■ WRITTEN EXERCISE
Put the lines from the one containing "Image resolution: width=1024 pixels, height=683" through the one containing "The width and height of the screenshot is (773, 469).", both included, into a JSON list of strings, one string per line, skipping any blank lines.

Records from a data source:
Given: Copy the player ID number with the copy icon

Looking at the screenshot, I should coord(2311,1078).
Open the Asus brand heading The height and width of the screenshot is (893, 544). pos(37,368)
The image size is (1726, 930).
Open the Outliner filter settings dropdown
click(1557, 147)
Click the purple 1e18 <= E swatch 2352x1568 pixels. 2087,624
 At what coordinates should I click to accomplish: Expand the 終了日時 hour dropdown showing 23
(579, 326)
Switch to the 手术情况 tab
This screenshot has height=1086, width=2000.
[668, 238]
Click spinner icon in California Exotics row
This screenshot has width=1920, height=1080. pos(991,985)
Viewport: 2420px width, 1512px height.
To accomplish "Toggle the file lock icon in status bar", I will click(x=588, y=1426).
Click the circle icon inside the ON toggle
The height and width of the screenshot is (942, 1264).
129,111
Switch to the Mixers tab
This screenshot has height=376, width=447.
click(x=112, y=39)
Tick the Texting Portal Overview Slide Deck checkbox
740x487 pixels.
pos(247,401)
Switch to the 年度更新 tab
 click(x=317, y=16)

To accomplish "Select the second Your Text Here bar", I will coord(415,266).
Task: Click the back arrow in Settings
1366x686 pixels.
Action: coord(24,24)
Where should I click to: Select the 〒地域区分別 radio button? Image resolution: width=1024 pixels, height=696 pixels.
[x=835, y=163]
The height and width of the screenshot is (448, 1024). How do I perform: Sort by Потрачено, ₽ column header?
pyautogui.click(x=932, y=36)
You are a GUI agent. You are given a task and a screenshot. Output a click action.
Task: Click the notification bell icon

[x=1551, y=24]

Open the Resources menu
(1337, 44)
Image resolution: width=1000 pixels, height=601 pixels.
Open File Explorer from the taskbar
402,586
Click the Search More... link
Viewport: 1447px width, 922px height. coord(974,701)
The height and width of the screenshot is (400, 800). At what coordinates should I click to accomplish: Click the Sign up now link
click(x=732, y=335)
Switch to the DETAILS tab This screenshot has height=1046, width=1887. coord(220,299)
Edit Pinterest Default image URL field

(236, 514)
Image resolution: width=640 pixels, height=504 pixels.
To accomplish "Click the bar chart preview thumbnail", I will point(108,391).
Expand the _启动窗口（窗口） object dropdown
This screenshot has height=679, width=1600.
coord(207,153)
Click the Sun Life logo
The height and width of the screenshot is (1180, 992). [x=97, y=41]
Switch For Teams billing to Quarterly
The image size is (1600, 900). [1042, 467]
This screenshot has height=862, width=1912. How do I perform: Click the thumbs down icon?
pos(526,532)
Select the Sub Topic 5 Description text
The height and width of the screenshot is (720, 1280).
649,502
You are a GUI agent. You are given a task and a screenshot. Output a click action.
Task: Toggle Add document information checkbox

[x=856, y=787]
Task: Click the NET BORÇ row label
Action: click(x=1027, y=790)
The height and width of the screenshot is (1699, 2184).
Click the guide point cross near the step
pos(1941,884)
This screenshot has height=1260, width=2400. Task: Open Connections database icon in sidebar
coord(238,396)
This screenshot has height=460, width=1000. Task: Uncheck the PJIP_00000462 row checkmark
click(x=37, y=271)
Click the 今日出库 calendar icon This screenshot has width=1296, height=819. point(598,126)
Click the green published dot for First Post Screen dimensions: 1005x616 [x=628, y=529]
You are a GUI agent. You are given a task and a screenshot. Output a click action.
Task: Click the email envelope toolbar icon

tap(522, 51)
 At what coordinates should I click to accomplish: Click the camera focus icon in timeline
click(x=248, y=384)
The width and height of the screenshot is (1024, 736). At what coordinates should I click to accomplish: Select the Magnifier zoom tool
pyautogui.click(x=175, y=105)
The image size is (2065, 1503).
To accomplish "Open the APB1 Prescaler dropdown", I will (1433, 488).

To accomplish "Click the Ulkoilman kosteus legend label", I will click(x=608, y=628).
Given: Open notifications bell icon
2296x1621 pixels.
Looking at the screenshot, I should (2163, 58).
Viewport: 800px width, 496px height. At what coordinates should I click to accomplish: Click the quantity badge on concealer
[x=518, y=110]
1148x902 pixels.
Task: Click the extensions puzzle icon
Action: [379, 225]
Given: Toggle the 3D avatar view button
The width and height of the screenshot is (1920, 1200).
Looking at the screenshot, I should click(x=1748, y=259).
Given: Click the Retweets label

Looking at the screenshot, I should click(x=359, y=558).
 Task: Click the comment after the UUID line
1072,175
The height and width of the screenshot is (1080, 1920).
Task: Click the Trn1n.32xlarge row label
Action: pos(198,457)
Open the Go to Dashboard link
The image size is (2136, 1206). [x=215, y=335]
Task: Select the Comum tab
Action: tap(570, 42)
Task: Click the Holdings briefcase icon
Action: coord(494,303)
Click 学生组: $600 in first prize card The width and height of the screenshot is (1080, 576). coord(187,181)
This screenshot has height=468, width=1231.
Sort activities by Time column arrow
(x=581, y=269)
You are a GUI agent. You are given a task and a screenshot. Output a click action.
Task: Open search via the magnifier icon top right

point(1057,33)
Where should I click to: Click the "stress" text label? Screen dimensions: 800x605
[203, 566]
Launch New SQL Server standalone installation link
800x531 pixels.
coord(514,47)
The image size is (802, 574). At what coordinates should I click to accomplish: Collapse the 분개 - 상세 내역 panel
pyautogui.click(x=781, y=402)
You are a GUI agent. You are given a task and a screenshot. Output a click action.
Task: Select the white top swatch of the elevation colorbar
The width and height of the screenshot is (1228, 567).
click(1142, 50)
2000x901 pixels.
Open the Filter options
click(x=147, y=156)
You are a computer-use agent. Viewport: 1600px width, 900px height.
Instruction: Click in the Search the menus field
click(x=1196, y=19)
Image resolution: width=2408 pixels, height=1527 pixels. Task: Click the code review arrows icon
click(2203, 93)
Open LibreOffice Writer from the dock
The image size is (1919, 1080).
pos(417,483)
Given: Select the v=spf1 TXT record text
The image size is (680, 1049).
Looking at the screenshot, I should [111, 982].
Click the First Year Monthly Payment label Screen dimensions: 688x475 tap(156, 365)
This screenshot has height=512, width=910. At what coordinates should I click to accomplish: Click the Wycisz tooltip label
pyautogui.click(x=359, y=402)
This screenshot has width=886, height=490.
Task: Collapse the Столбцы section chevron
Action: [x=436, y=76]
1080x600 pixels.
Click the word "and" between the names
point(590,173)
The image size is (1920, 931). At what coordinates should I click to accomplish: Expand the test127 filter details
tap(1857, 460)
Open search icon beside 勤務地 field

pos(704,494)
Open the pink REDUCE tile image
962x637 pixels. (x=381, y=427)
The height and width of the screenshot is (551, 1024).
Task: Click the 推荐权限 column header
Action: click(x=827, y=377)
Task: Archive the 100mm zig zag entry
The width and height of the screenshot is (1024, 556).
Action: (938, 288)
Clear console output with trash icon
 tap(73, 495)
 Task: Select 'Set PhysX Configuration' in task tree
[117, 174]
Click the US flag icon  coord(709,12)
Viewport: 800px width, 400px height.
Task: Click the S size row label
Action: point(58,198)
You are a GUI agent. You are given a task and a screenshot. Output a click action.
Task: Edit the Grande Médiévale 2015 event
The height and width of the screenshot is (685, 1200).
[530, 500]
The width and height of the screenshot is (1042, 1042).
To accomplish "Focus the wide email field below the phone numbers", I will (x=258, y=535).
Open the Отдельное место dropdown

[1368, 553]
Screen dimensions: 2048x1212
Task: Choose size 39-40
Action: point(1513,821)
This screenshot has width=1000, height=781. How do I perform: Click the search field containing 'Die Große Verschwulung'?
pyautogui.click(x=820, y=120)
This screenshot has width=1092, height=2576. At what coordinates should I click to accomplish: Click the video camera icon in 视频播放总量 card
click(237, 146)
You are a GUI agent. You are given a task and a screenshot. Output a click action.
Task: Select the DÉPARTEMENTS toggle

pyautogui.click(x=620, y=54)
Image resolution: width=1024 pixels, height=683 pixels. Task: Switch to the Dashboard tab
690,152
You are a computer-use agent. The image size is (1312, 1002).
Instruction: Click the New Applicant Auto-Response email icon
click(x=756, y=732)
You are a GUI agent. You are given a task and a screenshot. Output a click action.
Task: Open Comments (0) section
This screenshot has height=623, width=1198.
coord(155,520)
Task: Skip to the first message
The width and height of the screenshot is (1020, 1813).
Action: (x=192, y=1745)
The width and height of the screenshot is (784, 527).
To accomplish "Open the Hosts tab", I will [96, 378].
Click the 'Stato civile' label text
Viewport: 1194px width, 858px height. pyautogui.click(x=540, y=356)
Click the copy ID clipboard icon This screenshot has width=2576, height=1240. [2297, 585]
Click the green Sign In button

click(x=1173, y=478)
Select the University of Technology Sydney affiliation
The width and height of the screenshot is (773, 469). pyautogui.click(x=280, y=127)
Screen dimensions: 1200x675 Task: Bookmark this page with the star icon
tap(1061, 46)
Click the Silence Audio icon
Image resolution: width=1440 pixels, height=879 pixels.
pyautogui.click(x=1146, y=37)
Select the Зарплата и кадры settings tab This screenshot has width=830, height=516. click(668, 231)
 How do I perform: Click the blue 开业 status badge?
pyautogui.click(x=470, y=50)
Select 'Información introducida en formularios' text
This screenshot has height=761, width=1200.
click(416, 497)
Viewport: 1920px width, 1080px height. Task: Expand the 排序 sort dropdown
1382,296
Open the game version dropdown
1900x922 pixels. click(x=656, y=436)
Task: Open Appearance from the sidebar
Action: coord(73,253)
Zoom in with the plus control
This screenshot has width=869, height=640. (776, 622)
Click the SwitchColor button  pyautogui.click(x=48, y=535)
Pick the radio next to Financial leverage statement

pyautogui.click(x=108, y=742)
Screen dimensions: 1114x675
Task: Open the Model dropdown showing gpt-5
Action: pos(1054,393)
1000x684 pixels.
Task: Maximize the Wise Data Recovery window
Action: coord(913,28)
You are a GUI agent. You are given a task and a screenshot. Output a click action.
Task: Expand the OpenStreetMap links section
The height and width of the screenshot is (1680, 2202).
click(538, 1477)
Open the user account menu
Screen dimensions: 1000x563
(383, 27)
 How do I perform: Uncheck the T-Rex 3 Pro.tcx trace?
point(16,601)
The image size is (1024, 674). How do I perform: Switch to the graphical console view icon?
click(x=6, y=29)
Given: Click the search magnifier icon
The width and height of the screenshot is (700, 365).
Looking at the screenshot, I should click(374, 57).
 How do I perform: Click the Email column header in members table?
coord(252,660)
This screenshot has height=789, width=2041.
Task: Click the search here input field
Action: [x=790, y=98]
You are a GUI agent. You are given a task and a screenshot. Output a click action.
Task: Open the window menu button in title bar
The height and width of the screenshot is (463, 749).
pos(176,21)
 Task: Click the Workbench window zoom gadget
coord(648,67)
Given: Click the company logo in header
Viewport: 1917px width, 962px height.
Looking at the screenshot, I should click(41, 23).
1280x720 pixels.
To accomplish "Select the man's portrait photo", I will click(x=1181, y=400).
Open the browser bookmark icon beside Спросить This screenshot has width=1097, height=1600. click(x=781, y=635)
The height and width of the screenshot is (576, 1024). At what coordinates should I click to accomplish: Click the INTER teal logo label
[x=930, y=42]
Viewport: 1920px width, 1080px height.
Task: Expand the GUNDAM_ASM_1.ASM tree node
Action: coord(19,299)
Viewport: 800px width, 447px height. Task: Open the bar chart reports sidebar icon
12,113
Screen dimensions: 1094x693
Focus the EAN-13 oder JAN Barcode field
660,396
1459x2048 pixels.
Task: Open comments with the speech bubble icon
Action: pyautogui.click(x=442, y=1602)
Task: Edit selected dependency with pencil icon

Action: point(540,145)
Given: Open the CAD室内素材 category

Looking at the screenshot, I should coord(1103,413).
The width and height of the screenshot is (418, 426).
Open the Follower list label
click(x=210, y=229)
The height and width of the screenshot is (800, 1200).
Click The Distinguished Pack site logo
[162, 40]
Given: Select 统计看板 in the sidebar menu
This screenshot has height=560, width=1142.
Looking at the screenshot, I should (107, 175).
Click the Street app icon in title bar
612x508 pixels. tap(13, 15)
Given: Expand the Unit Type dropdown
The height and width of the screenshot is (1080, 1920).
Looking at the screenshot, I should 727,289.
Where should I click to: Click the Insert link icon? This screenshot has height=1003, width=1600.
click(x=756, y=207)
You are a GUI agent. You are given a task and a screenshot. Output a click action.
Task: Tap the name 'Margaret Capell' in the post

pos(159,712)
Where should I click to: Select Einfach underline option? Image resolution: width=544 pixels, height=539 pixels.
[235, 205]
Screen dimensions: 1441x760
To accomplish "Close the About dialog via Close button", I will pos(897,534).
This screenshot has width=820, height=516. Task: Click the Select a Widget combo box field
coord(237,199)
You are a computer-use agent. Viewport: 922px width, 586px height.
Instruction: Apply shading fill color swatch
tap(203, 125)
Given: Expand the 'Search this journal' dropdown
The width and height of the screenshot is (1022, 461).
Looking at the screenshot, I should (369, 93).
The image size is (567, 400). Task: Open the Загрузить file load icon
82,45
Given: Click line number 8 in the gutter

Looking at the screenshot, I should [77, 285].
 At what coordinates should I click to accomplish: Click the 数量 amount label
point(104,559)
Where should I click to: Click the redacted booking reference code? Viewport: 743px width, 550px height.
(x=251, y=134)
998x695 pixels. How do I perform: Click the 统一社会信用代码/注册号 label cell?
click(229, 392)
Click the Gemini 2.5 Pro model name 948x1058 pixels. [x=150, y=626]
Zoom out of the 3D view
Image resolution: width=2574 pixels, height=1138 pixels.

■ THE ANSWER
[
  "Image resolution: width=1024 pixels, height=683 pixels. Task: Switch to the Dashboard tab",
  "690,152",
  "You are a computer-use agent. The image size is (1312, 1002).",
  "Instruction: Click the New Applicant Auto-Response email icon",
  "click(x=756, y=732)",
  "You are a GUI agent. You are given a task and a screenshot. Output a click action.",
  "Task: Open Comments (0) section",
  "This screenshot has height=623, width=1198.",
  "coord(155,520)",
  "Task: Skip to the first message",
  "The width and height of the screenshot is (1020, 1813).",
  "Action: (x=192, y=1745)",
  "The width and height of the screenshot is (784, 527).",
  "To accomplish \"Open the Hosts tab\", I will [96, 378].",
  "Click the 'Stato civile' label text",
  "Viewport: 1194px width, 858px height. pyautogui.click(x=540, y=356)",
  "Click the copy ID clipboard icon This screenshot has width=2576, height=1240. [2297, 585]",
  "Click the green Sign In button",
  "click(x=1173, y=478)",
  "Select the University of Technology Sydney affiliation",
  "The width and height of the screenshot is (773, 469). pyautogui.click(x=280, y=127)"
]